Lorenzo, all is forgiven

Four chapters in, Sons & Lovers is triumphantly passing the iPod test. The tenderness, observation and psychological insight with which Lawrence creates the Morels' world are matchless.  There's real vitality here, the deep vitality that Lawrence worshipped in human relations, not the puffed-up, strained-for vitality that Women in Love bangs on about so tiresomely. So what went wrong? Is it another case of an author seduced by his own publicity (see our earlier post on Hilary Mantel on this subject), of an author writing more books than he has in him, of an author who knows he has death within him flailing about desperately to hold on to life?

Saturday 15 September 2012

The iPod test

In the course of her travels recently Gert has taken to listening to novels downloaded from the free site LibriVox (LibriVox.org) and has discovered that writer's tics and foibles leap out at her as they don't when she is reading, particularly if the book is one she's read more than once, as is the case with Women in Love.  She was reminded at every turn  of How not to write a novel (Mittelmark & Newman).  DHL needs a stern editor to remove all adverbs, restrict adjectives to one per noun, allow only "said" as a dialogue marker and come down heavily on all scenes involving horses or cattle.
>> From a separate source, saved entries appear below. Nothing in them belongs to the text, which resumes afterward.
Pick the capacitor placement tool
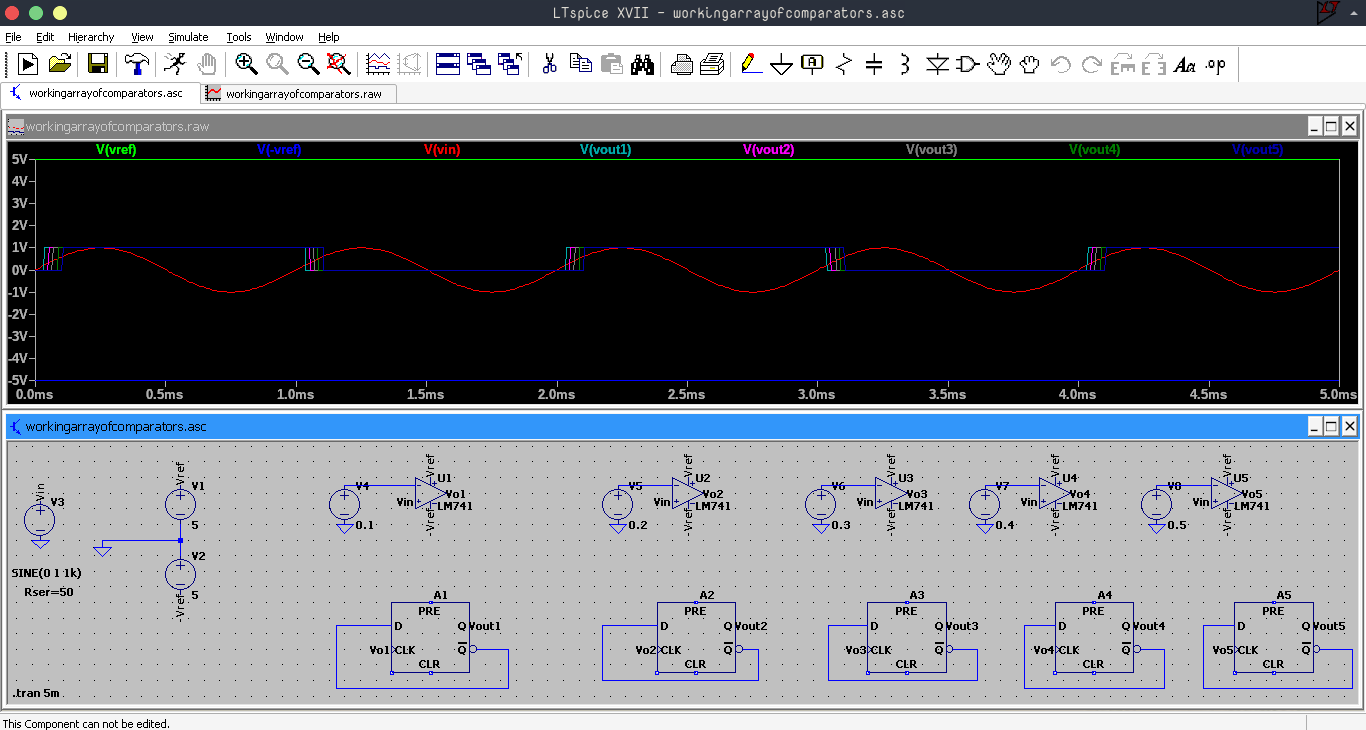Image resolution: width=1366 pixels, height=730 pixels. (x=874, y=64)
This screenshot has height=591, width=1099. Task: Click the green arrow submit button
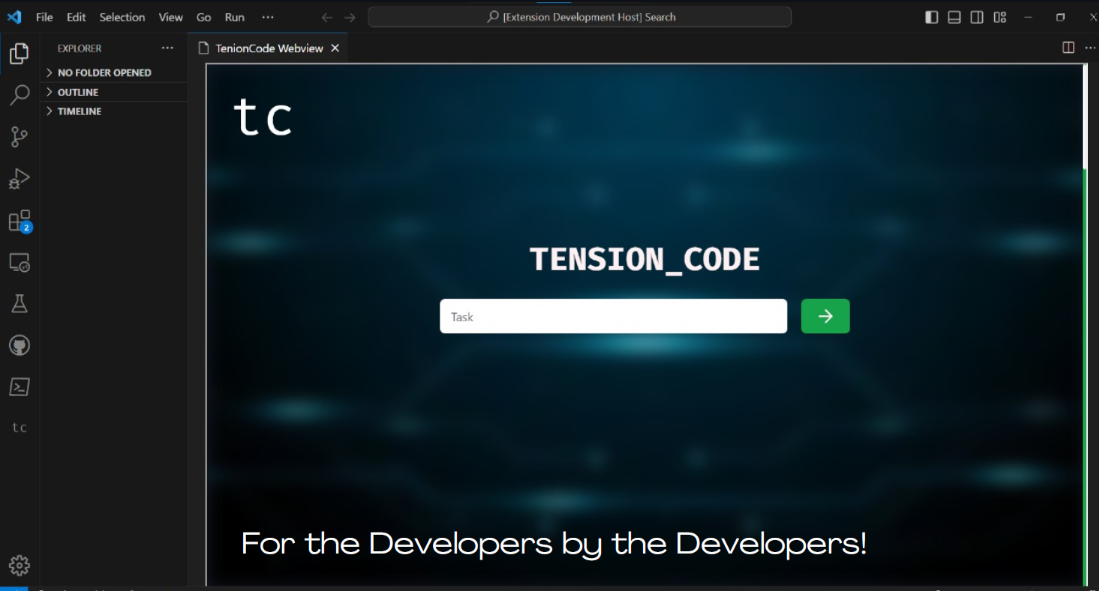tap(825, 316)
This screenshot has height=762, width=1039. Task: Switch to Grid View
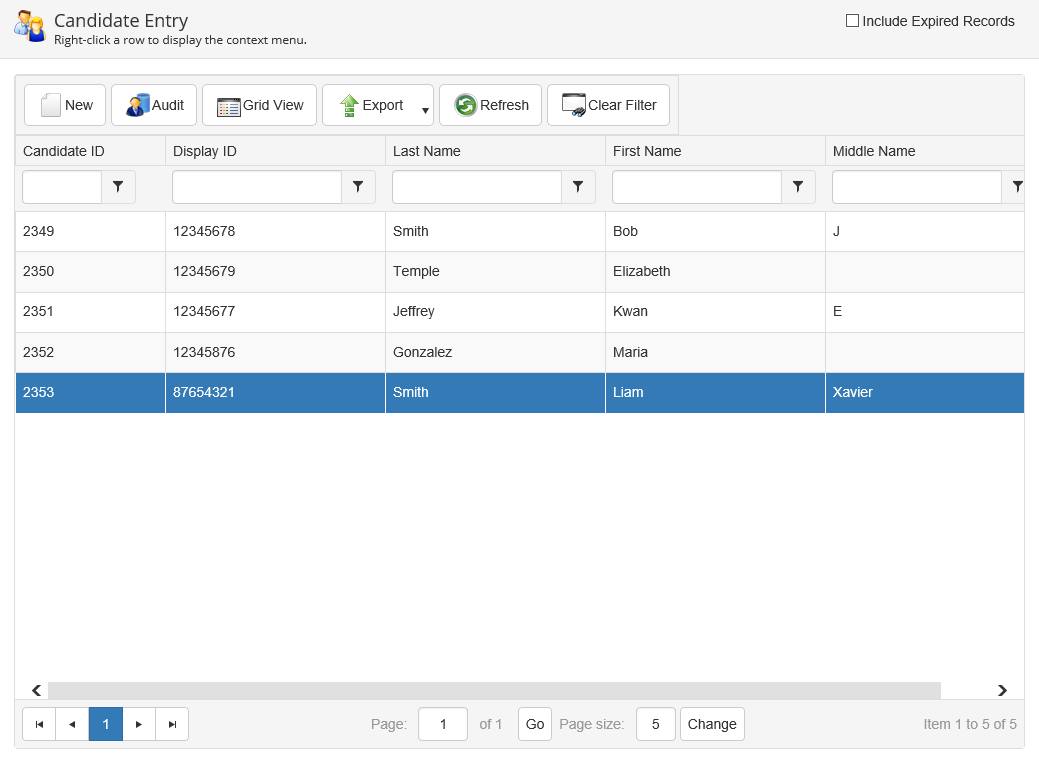[259, 105]
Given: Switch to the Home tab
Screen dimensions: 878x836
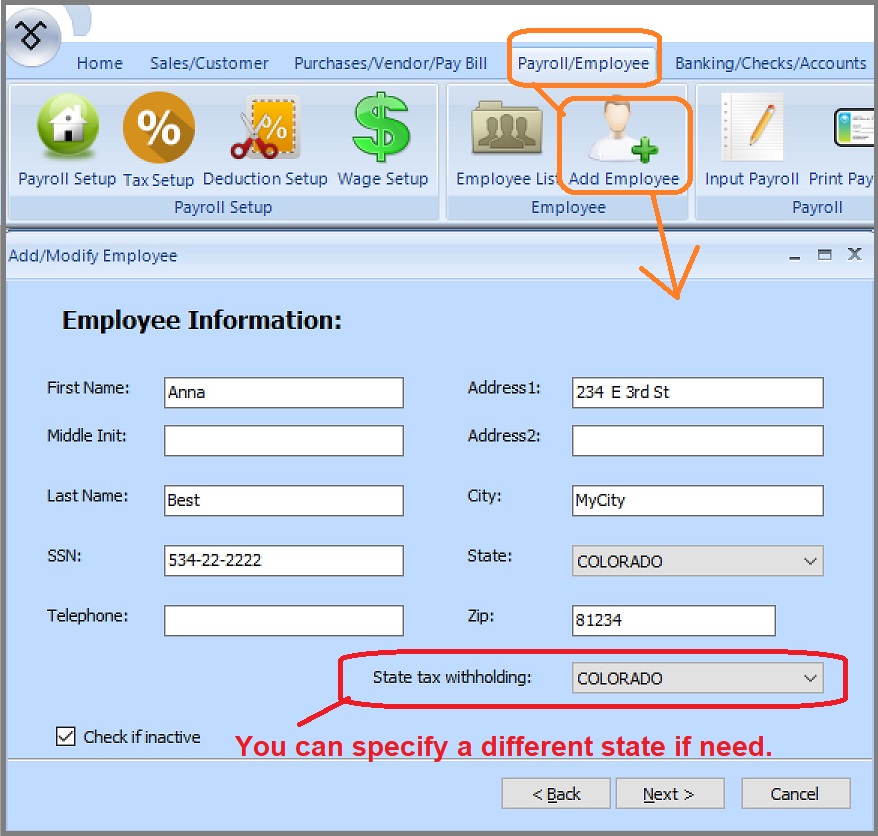Looking at the screenshot, I should click(x=100, y=63).
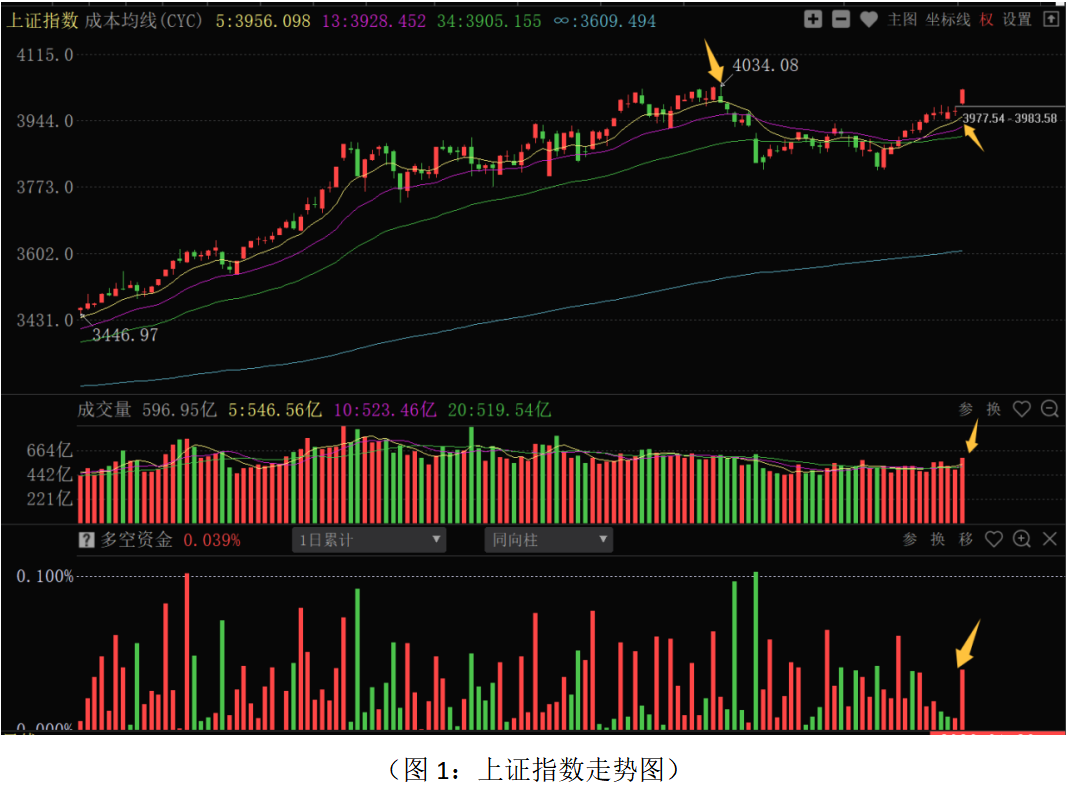
Task: Click the magnifier zoom-out icon in 成交量 panel
Action: coord(1049,409)
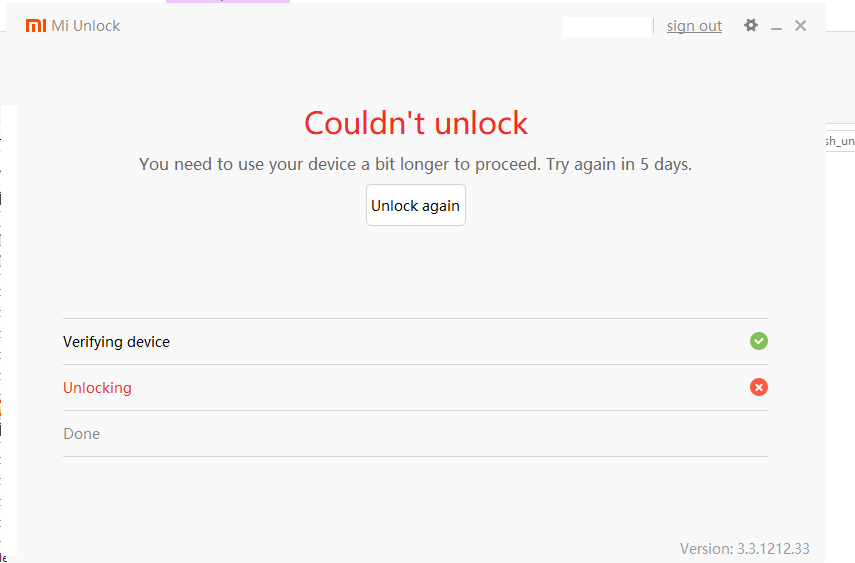Viewport: 855px width, 563px height.
Task: Minimize the Mi Unlock window
Action: [776, 27]

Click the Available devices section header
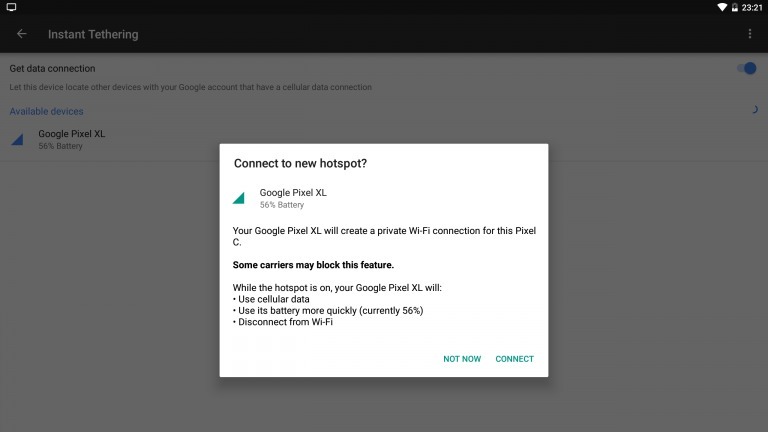click(47, 111)
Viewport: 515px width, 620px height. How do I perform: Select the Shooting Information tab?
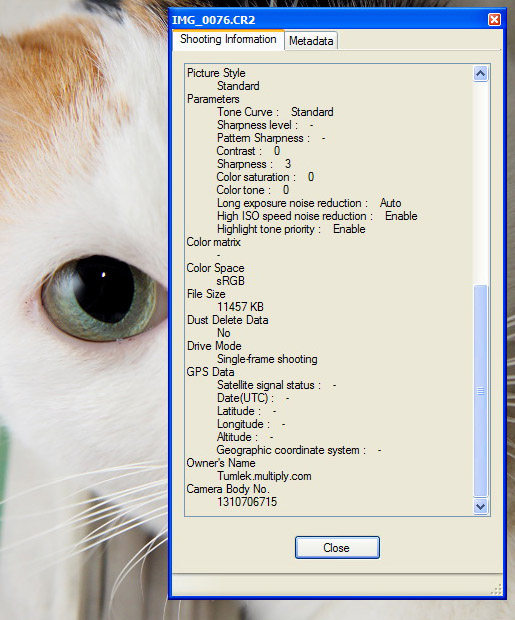click(x=228, y=40)
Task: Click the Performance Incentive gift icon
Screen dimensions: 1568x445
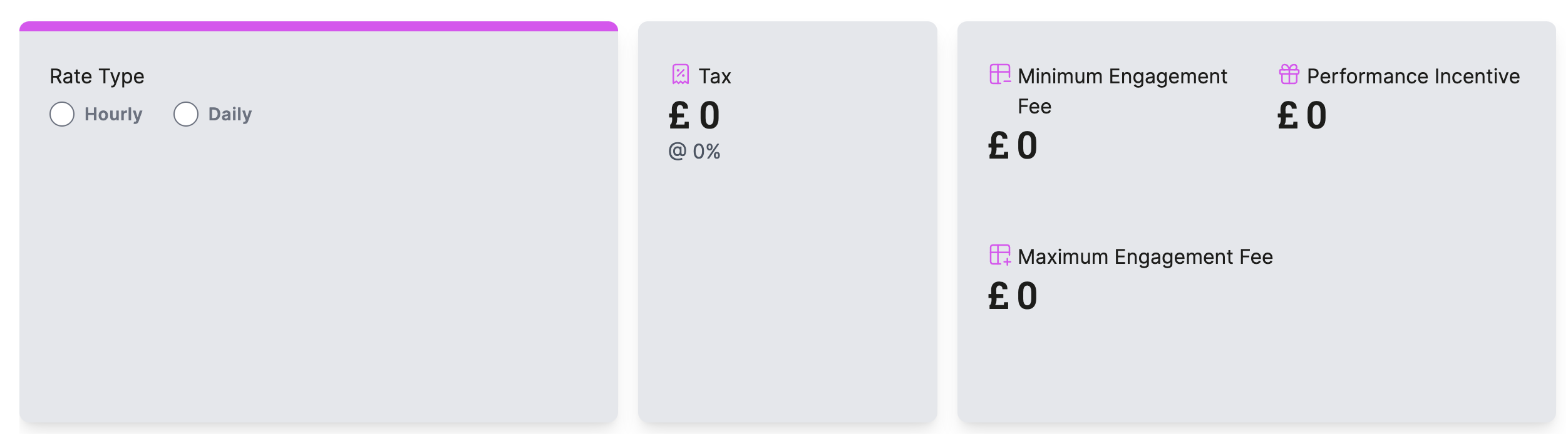Action: (1289, 74)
The scene in which Gudrun performs Dalcroze movements to a herd of surprised cattle made Gert laugh and laugh, as did Hermione's standing-up orgasm as she bashes Birkin on the head with a lapis lazuli paperweight.
Results of a scientific word-count:
1) loins - the runaway winner, followed by
2) queer ( as part of an adjective chain describing facial expressions or tones of voice)
3) swoon, -ed, -ing
4) inchoate

Loins, queer, swoon, inchoate - there you have the DHL project. A friend has also pointed out his fascination with women's stockings, sashes and hats, while the males are all loins.

Gert does, though, remember Sons & Lovers being rather better, and may subject it to the iPod test.

But how would her own work stand up to the test?